A new portrait taken with the world’s most powerful solar telescope has captured the face of our Sun in exquisite detail.
The middle layer of the Sun’s atmosphere, known as the chromosphere, looks almost like a shag rug up close and personal to the giant star, with a resolution of just 18 kilometers.
In the image above, bright hairs of fiery plasma can be seen flowing into the corona from a honeycomb-like pattern of pores, which is more easily visualized in the image below. These blistering blobs are known as granules, and each is about 1,600 kilometers (994 miles) wide.
Each of these portraits is approximately 82,500 kilometers (51,260 miles) wide, representing a single-digit percentage of the Sun’s total diameter. To put the sheer enormity of these images into context, astronomers have placed our own planet over the top for scale.
The incredible achievement commemorates the one-year anniversary of the Inouye Solar Telescope, the most powerful instrument of its kind, and the culmination of 25 years of careful planning.
The Sun’s chromosphere, which lies beneath the corona, is normally invisible and can only be seen during a total solar eclipse, when it forms a red rim around the blacked-out star. However, new technology has changed this.
We’ve never looked this closely at the light source of our Solar System before. The Inouye telescope can detect features in the Sun’s chromosphere as small as Manhattan.
When the nearly finished telescope released its first images last year, solar physicist Jeff Kunh dubbed it “the greatest leap in humanity’s ability to study the Sun.”since the time of Galileo.
Now, astronomer and space telescope scientist Matt Mountain, president of the Association of Universities for Research in Astronomy (AURA), says that a “new era of Solar Physics” has begun.
Scientists will be able to predict and prepare for solar storms, which can send a tsunami of hot plasma and magnetism all the way from the Sun’s corona to Earth, potentially causing global blackouts and internet outages for months.
“In particular we thank the people of Hawai’i for the privilege of operating from this remarkable site, to the National Science Foundation (NSF) and the US Congress for their consistent support, and to our Inouye Solar Telescope Team, many of whom have tirelessly devoted over a decade to this transformational project,” Mountain said in a recent announcement.
The Inouye Solar Telescope is located on the Maui volcano Haleakal, which is culturally and spiritually significant to Native Hawaiians.
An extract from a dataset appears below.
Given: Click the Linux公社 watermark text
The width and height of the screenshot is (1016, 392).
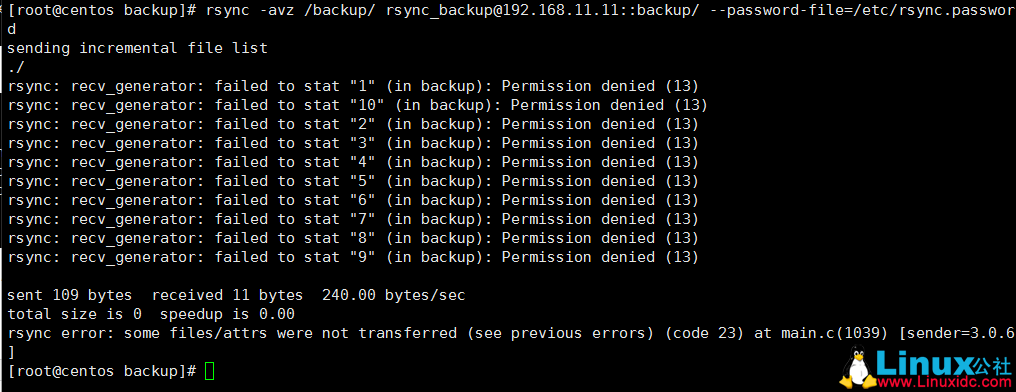Looking at the screenshot, I should click(x=942, y=360).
The NSF proudly claims that native Hawaiian input was included throughout the telescope’s construction, but some native Hawaiians say the instrument still feels like an affront by white colonizers.
Another massive telescope planned for the dormant volcano Maunakea has been met with strong opposition from native Hawaiians, who do not want their sacred site to be desecrated for the sake of western science.
The Inouye Solar Telescope is clearly a massive scientific achievement for modern astronomers, but it comes at a cultural cost to an ancient community of stargazers.
Long before Galileo, indigenous peoples all over the world used the Sun, Moon, and stars to better understand our place in the Universe.
The Inouye Solar Telescope gives us unprecedented access to the center of our Solar System, but as our focus narrows, we must not lose sight of the stargazers who came before us.
We get closer to the stars by standing on their shoulders.